Data provided:

----

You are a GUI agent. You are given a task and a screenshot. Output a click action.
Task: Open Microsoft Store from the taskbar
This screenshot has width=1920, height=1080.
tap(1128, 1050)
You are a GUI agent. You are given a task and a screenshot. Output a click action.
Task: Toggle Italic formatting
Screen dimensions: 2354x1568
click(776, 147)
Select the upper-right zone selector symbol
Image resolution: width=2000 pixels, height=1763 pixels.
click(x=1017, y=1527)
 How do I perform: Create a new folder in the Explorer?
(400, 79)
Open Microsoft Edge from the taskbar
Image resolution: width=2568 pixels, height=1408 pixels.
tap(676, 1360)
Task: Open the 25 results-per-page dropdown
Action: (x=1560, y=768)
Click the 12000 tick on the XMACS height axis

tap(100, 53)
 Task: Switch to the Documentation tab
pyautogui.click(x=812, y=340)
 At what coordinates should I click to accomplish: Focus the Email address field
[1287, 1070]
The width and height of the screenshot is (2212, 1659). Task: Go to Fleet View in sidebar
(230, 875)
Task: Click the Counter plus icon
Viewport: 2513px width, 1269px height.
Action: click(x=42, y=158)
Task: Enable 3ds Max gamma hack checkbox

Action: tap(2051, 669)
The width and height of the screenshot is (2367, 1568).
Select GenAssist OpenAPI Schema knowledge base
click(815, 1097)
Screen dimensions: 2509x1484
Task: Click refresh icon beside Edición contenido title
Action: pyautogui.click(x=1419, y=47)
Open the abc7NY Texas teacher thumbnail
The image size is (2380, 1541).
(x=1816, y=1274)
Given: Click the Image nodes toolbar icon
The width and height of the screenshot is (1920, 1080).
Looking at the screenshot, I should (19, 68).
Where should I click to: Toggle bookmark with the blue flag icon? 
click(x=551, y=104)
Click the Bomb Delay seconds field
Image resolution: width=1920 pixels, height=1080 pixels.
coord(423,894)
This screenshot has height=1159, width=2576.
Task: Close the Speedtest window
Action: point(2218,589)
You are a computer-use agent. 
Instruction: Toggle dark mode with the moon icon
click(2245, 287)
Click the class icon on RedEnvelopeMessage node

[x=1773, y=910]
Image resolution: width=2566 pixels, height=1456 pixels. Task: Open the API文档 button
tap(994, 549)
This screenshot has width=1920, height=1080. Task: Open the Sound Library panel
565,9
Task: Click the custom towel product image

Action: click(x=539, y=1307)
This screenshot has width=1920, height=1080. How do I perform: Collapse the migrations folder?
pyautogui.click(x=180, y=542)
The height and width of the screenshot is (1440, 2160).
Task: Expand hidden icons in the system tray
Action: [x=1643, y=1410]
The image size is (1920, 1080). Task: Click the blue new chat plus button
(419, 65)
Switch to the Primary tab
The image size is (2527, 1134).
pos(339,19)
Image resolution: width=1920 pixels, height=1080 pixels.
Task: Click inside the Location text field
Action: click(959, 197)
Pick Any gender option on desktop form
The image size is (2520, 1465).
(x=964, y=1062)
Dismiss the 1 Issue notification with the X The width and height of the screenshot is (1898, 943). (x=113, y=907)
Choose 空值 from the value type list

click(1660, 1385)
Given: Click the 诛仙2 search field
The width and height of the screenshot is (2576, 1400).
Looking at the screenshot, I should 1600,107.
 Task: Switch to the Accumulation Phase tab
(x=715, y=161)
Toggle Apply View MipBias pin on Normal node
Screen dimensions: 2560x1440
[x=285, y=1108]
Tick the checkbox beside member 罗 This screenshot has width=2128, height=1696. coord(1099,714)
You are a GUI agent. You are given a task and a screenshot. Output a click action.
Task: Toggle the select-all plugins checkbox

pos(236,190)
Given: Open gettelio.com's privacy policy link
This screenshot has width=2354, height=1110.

----

Work required:
Every line above must appear again in your reply, exactly as written.

Output:
You are a GUI agent. You are given a task and a screenshot. Output a click action.
Task: Open Microsoft Store from the taskbar
This screenshot has width=1920, height=1080.
tap(1128, 1050)
You are a GUI agent. You are given a task and a screenshot. Output a click action.
Task: Toggle Italic formatting
Screen dimensions: 2354x1568
click(776, 147)
Select the upper-right zone selector symbol
Image resolution: width=2000 pixels, height=1763 pixels.
click(x=1017, y=1527)
 How do I perform: Create a new folder in the Explorer?
(400, 79)
Open Microsoft Edge from the taskbar
Image resolution: width=2568 pixels, height=1408 pixels.
tap(676, 1360)
Task: Open the 25 results-per-page dropdown
Action: (x=1560, y=768)
Click the 12000 tick on the XMACS height axis

tap(100, 53)
 Task: Switch to the Documentation tab
pyautogui.click(x=812, y=340)
 At what coordinates should I click to accomplish: Focus the Email address field
[1287, 1070]
The width and height of the screenshot is (2212, 1659). Task: Go to Fleet View in sidebar
(230, 875)
Task: Click the Counter plus icon
Viewport: 2513px width, 1269px height.
Action: click(x=42, y=158)
Task: Enable 3ds Max gamma hack checkbox

Action: tap(2051, 669)
The width and height of the screenshot is (2367, 1568).
Select GenAssist OpenAPI Schema knowledge base
click(815, 1097)
Screen dimensions: 2509x1484
Task: Click refresh icon beside Edición contenido title
Action: pyautogui.click(x=1419, y=47)
Open the abc7NY Texas teacher thumbnail
The image size is (2380, 1541).
(x=1816, y=1274)
Given: Click the Image nodes toolbar icon
The width and height of the screenshot is (1920, 1080).
Looking at the screenshot, I should (19, 68).
Where should I click to: Toggle bookmark with the blue flag icon? 
click(x=551, y=104)
Click the Bomb Delay seconds field
Image resolution: width=1920 pixels, height=1080 pixels.
coord(423,894)
This screenshot has height=1159, width=2576.
Task: Close the Speedtest window
Action: point(2218,589)
You are a computer-use agent. 
Instruction: Toggle dark mode with the moon icon
click(2245, 287)
Click the class icon on RedEnvelopeMessage node

[x=1773, y=910]
Image resolution: width=2566 pixels, height=1456 pixels. Task: Open the API文档 button
tap(994, 549)
This screenshot has width=1920, height=1080. Task: Open the Sound Library panel
565,9
Task: Click the custom towel product image

Action: click(x=539, y=1307)
This screenshot has width=1920, height=1080. How do I perform: Collapse the migrations folder?
pyautogui.click(x=180, y=542)
The height and width of the screenshot is (1440, 2160).
Task: Expand hidden icons in the system tray
Action: [x=1643, y=1410]
The image size is (1920, 1080). Task: Click the blue new chat plus button
(419, 65)
Switch to the Primary tab
The image size is (2527, 1134).
pos(339,19)
Image resolution: width=1920 pixels, height=1080 pixels.
Task: Click inside the Location text field
Action: click(959, 197)
Pick Any gender option on desktop form
The image size is (2520, 1465).
(x=964, y=1062)
Dismiss the 1 Issue notification with the X The width and height of the screenshot is (1898, 943). (x=113, y=907)
Choose 空值 from the value type list

click(1660, 1385)
Given: Click the 诛仙2 search field
The width and height of the screenshot is (2576, 1400).
Looking at the screenshot, I should 1600,107.
 Task: Switch to the Accumulation Phase tab
(x=715, y=161)
Toggle Apply View MipBias pin on Normal node
Screen dimensions: 2560x1440
[x=285, y=1108]
Tick the checkbox beside member 罗 This screenshot has width=2128, height=1696. coord(1099,714)
You are a GUI agent. You are given a task and a screenshot. Output a click action.
Task: Toggle the select-all plugins checkbox

pos(236,190)
Given: Open gettelio.com's privacy policy link
This screenshot has width=2354, height=1110.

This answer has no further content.